WI last night was a real damp squib - the scales were broken. They brought in a pair of ordinary bathroom scales but they showed that I lost a fraction under 8lbs - which sadly I'm pretty confident isn't true for several reasons: 1) on my scales at home it showed more like 1-2lbs (although my scales are bizarrely random and this would be a bitter disappointment) 2) I've not lost that much even in week 1 and 3) another girl lost 6lbs on them and she had only had small losses to date too - and had had pizza (although if you can lose 6lbs a week on pizza sign me up!). I'm not sure if the scales are being repaired or replaced but I do feel that you need to have the same scales all the time to really see what's going on. But if I have only lost 1-2lbs I will be devastated. I don't find this diet easy and therefore I want a decent pay off for it!
I also developed an aversion to the vegetable soup - I can literally feel my gorge rising, which is quite interesting as I've never known what a gorge was. I still don't know but I can certainly feel it hurtling up towards my mouth! I have to say I'm finding most of the packs difficult to get down (I suspect chocolate will be joining vegetable as intolerable) but I'm determined not to give in to my thoughts ("Maybe I could just do it on Bouillon and/or miso soup and stop the soup packs entirely"). I have decided however that on my birthday at the end of August I'm not going to make myself miserable on packs. I've read that you stay in ketosis if you have less than 50g carbohydrates so I thought I'd have a shake for breakfast, some ham for lunch and 2 chicken drumsticks and - bliss - a white nectarine in the evening. I think that sounds sensible. Of course it's the pschological damage it might do with wanting food. But I do anyway! B/f is very wary - he says if I break the diet after that I will have to re-pay him all the money he's contributed to my weekly fees. Fair enough I suppose. I have no intention of not sticking to the 100 days though - not least because we've booked the flights now for the first bit of our holiday in Turkey in October. What do you think about the birthday feast? Am I being sensible (in terms of indulgence) or delusional?

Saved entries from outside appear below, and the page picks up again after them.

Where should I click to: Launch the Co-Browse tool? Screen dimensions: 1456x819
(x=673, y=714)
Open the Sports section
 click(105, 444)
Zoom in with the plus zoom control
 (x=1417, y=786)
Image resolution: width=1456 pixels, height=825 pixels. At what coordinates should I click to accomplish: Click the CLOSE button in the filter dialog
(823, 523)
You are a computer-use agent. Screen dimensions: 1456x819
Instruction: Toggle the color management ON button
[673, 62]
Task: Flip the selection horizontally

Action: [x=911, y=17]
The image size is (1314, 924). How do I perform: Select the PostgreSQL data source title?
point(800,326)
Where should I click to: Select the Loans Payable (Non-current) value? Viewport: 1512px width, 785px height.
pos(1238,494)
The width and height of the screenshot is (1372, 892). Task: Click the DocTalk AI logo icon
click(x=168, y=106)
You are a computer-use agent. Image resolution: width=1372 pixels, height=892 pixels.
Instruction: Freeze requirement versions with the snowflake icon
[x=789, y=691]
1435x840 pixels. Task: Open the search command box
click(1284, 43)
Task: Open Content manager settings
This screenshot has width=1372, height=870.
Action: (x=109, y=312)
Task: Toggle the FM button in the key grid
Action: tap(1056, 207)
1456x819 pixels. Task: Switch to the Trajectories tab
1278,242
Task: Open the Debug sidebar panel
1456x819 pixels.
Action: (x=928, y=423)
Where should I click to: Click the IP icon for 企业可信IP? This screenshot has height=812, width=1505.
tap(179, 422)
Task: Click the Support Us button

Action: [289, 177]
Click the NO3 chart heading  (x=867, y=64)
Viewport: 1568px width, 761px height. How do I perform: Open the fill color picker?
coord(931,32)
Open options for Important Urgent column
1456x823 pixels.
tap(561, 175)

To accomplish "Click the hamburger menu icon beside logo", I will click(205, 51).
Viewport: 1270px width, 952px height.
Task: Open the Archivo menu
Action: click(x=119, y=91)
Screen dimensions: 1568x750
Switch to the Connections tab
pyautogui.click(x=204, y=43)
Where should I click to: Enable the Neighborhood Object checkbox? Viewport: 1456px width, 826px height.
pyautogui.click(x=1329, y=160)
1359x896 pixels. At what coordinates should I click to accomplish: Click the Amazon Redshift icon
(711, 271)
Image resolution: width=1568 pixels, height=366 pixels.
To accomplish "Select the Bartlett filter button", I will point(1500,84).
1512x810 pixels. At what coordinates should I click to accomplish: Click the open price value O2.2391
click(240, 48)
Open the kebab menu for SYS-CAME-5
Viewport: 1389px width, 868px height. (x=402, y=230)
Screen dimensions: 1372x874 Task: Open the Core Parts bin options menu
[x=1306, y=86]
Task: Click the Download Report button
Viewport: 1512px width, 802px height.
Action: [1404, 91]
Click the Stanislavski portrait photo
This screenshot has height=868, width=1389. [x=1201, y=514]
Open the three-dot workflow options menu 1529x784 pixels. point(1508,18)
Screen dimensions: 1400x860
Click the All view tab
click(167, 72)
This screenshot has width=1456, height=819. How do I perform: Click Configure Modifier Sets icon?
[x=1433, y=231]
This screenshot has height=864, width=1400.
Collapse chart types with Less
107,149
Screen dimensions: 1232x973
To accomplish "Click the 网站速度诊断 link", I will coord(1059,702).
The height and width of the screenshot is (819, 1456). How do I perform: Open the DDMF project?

I had a horrid 'fat' experience last week. I was meeting b/f in the park and was early - and by some bizarre quirk of fate it wasn't raining. So I sat on a bench with my book. A middle aged woman came and sat on the other end of the bench. She was, I'm afraid, very badly dressed (opaque American tights with open toed ugly sandals for instance) and rather overweight - but not grossly so. Some young Meditteranean tourist boy came and sat in the middle and there was much laughing as his friend took a photo. I don't think I was being oversensitive that the intention was to show how unattractive British women were - a big joke. It really stung and I wished I'd got up and walked away. But you always think of these things AFTER the event.
On the plus side, one of my denim skirts is now too big to wear and my usual t-shirts look overly baggy and swamping (and therefore not flattering). The thing is that I find it quite hard to believe as - depending on the scales situation - I may not have even lost a stone yet (if my scales are right. SURELY I must have lost at least a stone in the first 3 weeks. Pleeeease.). And as I want to lose quite alot of weight (5 1/2 - 6 stone) that's not a significant proportion. But I am cautiously pleased. Fingers crossed for those new manual scales to be right all along - you would see the rare sight (on this diet) of me actually being very happy!